Here's more news - brain cancer treatments are more likely to come from the treatment of other cancers. Its simple math, brain is one of the least common primary cancers so there is far more money being spent elsewhere. So if you are holding your breath waiting for the exciting news, you'll need more patience. I follow the research and I am excited by the promise of new treatments. I also realise that those treatments hold promise for the future and there are things that I need to change now to improve my chances.

Now if you are you my situation, you have had the acute medical intervention and are now on your own there are things that you can do to improve your chances. Now I was very scared initially when I appeared to be in this no man's land. I went to see more specialists for second opinions on acture treatment options. The risks and side effects were even scarier and I began to doubt whether what I was being told was correct. More treatment had greater risks, but there was a possibility of no greater prognosis and far less quality of life. I appreciated their honesty, but concluded that I was better waiting. I have seen evidence that due mainly to the inflammation they cause, further treatments are unlikely to improve prognosis.

You or your loved one can be a cancer survivor, I nor anyone else can say how long for; life has no guarantees. What I can be sure of is that if you need to lose body fat (although after treatment you may be too thin), are low in vitamin D, eat white carbohydrates, don't exercise and a few other factors these can all improve your chances. If you include natural 'treatments' like tumeric, green tea and anticancer/ antioxidant/ anti-inflammatory supplements you will improve your chances over changing nothing.

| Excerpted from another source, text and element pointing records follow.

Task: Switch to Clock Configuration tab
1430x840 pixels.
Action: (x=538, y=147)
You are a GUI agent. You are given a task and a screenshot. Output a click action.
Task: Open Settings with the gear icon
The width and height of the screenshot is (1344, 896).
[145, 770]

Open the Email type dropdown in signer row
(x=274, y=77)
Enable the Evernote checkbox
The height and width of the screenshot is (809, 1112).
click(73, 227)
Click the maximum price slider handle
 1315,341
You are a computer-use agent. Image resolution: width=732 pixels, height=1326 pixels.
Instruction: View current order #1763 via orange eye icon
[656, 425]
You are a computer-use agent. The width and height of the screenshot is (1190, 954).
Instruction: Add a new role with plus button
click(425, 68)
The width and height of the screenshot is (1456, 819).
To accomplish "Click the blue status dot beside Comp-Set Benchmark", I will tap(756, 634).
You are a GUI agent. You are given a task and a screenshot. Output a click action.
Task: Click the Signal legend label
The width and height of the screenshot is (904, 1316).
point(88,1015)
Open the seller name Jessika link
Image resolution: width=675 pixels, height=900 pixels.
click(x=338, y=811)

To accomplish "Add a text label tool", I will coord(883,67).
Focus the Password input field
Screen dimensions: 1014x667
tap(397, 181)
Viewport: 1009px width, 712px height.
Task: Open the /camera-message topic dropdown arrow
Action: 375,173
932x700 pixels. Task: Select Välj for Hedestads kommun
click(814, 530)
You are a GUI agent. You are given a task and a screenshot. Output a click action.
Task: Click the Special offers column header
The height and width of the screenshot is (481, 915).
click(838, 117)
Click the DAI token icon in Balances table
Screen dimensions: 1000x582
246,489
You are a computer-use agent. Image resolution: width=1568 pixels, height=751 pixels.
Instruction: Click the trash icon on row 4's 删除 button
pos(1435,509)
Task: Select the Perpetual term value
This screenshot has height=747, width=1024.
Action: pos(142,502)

I have cancer despite being fit and 'heathly'. I have never had much of a sweet tooth, never smoked, I don't drink, always had good BMI etc. Yet I like to think I value the truth and I could not honestly say to myself there is nothing despite the above list that I could change. This was good news - there have been things that have been working and I am feeling great. Being a cancer survivor also has given the simple things in life more value.